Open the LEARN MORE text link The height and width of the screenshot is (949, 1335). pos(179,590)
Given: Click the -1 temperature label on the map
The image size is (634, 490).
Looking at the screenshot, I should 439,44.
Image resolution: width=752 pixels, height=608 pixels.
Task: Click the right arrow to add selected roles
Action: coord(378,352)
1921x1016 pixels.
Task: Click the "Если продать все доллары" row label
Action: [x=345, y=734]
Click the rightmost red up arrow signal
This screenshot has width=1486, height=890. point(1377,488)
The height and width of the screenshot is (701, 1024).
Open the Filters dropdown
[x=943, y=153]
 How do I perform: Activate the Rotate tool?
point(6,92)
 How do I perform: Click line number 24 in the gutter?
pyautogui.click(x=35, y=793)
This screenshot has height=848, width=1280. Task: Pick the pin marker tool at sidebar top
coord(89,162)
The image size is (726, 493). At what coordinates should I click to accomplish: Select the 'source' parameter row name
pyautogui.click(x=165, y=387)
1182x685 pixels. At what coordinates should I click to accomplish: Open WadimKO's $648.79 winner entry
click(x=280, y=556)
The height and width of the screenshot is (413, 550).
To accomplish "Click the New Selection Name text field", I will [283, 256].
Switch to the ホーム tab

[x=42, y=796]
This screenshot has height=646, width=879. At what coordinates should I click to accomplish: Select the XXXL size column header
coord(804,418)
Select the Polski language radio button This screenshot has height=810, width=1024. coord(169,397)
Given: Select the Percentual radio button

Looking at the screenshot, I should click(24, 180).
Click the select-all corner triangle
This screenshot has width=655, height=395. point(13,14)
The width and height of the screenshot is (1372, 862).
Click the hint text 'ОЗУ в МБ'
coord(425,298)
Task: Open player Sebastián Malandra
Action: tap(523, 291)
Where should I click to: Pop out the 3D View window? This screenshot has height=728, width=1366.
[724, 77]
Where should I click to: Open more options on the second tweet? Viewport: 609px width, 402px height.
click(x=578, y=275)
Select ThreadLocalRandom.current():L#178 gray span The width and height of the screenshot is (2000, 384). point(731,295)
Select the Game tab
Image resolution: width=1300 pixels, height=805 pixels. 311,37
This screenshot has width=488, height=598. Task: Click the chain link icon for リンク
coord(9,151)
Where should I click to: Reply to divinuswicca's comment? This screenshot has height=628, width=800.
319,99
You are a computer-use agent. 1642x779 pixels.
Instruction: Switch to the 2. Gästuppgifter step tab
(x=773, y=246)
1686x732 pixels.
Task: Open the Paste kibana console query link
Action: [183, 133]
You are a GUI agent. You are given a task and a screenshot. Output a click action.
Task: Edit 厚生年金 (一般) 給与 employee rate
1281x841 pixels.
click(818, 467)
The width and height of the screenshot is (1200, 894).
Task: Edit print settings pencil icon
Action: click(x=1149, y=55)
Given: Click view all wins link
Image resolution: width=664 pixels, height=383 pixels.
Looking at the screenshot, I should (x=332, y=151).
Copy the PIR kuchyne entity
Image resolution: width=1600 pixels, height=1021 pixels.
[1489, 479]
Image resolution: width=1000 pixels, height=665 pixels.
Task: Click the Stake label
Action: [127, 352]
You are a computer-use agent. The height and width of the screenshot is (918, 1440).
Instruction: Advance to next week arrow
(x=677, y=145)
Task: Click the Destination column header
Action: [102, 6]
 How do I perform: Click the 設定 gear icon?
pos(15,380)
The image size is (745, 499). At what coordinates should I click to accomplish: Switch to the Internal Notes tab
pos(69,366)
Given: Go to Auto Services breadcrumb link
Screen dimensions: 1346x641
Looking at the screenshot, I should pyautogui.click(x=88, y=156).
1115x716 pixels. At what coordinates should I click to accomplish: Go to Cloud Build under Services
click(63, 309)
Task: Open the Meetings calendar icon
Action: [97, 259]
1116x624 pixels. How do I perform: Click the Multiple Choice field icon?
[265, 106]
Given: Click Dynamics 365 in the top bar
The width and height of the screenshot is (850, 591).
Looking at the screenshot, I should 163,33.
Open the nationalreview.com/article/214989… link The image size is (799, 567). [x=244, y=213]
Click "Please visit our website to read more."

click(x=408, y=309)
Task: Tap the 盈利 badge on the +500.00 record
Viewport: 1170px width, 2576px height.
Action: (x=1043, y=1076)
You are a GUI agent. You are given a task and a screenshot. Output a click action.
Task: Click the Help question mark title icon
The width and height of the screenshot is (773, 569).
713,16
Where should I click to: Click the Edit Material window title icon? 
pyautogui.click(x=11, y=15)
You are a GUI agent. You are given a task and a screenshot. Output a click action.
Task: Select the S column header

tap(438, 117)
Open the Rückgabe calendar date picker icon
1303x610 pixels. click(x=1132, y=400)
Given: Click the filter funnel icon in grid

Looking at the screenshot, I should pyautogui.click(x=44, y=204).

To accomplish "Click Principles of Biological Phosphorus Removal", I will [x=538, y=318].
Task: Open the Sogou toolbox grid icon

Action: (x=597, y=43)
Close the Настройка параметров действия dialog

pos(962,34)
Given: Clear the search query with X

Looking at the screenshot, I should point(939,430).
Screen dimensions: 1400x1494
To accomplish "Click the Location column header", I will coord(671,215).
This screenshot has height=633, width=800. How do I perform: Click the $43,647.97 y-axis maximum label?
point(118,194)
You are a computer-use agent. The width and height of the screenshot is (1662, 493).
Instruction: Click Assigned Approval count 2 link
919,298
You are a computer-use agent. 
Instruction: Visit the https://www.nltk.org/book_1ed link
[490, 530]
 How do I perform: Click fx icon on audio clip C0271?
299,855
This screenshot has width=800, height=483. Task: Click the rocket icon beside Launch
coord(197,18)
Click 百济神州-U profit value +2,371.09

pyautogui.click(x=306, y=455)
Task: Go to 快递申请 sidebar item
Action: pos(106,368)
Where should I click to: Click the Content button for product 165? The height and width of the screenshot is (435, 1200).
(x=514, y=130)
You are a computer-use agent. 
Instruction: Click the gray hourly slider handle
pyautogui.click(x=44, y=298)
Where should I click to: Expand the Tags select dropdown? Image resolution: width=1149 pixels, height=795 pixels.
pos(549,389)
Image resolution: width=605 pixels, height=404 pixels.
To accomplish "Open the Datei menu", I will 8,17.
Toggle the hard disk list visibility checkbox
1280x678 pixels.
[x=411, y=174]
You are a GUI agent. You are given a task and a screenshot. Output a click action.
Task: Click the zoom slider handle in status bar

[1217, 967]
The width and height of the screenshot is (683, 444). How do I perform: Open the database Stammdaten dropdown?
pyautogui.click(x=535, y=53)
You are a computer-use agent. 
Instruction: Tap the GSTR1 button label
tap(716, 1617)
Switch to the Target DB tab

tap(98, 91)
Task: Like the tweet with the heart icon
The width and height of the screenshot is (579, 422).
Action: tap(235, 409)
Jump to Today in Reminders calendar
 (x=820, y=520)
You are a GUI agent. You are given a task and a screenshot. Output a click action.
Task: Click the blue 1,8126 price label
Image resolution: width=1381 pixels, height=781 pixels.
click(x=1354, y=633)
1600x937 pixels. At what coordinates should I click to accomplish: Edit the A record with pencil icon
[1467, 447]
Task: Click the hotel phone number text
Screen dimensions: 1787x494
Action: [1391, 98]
• • • • • • •
What the exercise asks:
Nothing but the lines from the start of the data through the line holding "Given: Click the -1" should be restated, and each one exactly.

Written response:
Open the LEARN MORE text link The height and width of the screenshot is (949, 1335). pos(179,590)
Given: Click the -1 temperature label on the map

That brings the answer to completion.